(Pixel coordinate grounding data)
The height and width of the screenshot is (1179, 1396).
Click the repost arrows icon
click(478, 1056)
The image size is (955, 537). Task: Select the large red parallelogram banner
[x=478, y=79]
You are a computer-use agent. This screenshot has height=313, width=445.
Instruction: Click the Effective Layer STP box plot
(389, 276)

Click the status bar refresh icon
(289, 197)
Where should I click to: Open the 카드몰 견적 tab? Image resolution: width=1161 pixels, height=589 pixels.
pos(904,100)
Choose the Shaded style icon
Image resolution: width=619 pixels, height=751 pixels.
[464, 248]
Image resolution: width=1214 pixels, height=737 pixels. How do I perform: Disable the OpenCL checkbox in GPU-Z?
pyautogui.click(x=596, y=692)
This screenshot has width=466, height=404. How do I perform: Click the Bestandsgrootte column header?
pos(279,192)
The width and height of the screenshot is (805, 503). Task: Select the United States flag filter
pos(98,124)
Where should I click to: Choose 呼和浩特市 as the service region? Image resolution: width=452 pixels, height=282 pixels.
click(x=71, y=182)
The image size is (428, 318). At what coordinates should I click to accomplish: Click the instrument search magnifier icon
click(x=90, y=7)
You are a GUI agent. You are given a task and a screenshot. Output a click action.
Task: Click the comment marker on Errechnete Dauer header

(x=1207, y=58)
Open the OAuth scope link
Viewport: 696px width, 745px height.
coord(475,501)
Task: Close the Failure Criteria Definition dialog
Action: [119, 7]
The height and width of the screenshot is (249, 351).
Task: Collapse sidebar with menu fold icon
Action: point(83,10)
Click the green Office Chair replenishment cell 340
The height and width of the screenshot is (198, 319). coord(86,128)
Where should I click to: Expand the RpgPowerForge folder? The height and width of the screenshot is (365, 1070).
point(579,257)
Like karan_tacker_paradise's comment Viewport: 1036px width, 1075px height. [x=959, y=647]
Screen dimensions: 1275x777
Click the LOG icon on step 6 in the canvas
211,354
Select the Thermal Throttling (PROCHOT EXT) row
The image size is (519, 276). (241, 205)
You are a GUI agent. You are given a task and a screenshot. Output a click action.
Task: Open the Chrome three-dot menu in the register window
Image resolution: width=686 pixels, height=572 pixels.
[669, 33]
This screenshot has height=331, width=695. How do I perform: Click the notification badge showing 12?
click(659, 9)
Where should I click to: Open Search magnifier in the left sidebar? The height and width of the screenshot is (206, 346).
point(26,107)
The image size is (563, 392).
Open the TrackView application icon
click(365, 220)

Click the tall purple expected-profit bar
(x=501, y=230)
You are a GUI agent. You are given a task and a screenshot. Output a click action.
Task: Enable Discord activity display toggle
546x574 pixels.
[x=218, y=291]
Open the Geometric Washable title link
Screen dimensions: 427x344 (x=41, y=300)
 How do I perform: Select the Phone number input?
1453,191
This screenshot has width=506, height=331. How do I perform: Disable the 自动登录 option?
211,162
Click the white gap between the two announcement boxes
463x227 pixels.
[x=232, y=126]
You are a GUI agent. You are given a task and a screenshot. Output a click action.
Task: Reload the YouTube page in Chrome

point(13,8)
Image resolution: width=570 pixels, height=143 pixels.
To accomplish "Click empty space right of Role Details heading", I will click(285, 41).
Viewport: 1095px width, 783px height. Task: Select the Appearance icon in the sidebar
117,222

WORK INSTRUCTION ▸ Every record must be transcribed exactly as written.

TASK RESULT ▸
The height and width of the screenshot is (1179, 1396).
Click the repost arrows icon
click(478, 1056)
The image size is (955, 537). Task: Select the large red parallelogram banner
[x=478, y=79]
You are a computer-use agent. This screenshot has height=313, width=445.
Instruction: Click the Effective Layer STP box plot
(389, 276)

Click the status bar refresh icon
(289, 197)
Where should I click to: Open the 카드몰 견적 tab? Image resolution: width=1161 pixels, height=589 pixels.
pos(904,100)
Choose the Shaded style icon
Image resolution: width=619 pixels, height=751 pixels.
[464, 248]
Image resolution: width=1214 pixels, height=737 pixels. How do I perform: Disable the OpenCL checkbox in GPU-Z?
pyautogui.click(x=596, y=692)
This screenshot has width=466, height=404. How do I perform: Click the Bestandsgrootte column header?
pos(279,192)
The width and height of the screenshot is (805, 503). Task: Select the United States flag filter
pos(98,124)
Where should I click to: Choose 呼和浩特市 as the service region? Image resolution: width=452 pixels, height=282 pixels.
click(x=71, y=182)
The image size is (428, 318). At what coordinates should I click to accomplish: Click the instrument search magnifier icon
click(x=90, y=7)
You are a GUI agent. You are given a task and a screenshot. Output a click action.
Task: Click the comment marker on Errechnete Dauer header

(x=1207, y=58)
Open the OAuth scope link
Viewport: 696px width, 745px height.
coord(475,501)
Task: Close the Failure Criteria Definition dialog
Action: [119, 7]
The height and width of the screenshot is (249, 351).
Task: Collapse sidebar with menu fold icon
Action: point(83,10)
Click the green Office Chair replenishment cell 340
The height and width of the screenshot is (198, 319). coord(86,128)
Where should I click to: Expand the RpgPowerForge folder? The height and width of the screenshot is (365, 1070).
point(579,257)
Like karan_tacker_paradise's comment Viewport: 1036px width, 1075px height. [x=959, y=647]
Screen dimensions: 1275x777
Click the LOG icon on step 6 in the canvas
211,354
Select the Thermal Throttling (PROCHOT EXT) row
The image size is (519, 276). (241, 205)
You are a GUI agent. You are given a task and a screenshot. Output a click action.
Task: Open the Chrome three-dot menu in the register window
Image resolution: width=686 pixels, height=572 pixels.
[669, 33]
This screenshot has height=331, width=695. How do I perform: Click the notification badge showing 12?
click(659, 9)
Where should I click to: Open Search magnifier in the left sidebar? The height and width of the screenshot is (206, 346).
point(26,107)
The image size is (563, 392).
Open the TrackView application icon
click(365, 220)

Click the tall purple expected-profit bar
(x=501, y=230)
You are a GUI agent. You are given a task and a screenshot. Output a click action.
Task: Enable Discord activity display toggle
546x574 pixels.
[x=218, y=291]
Open the Geometric Washable title link
Screen dimensions: 427x344 (x=41, y=300)
 How do I perform: Select the Phone number input?
1453,191
This screenshot has width=506, height=331. How do I perform: Disable the 自动登录 option?
211,162
Click the white gap between the two announcement boxes
463x227 pixels.
[x=232, y=126]
You are a GUI agent. You are given a task and a screenshot. Output a click action.
Task: Reload the YouTube page in Chrome

point(13,8)
Image resolution: width=570 pixels, height=143 pixels.
To accomplish "Click empty space right of Role Details heading", I will click(285, 41).
Viewport: 1095px width, 783px height. Task: Select the Appearance icon in the sidebar
117,222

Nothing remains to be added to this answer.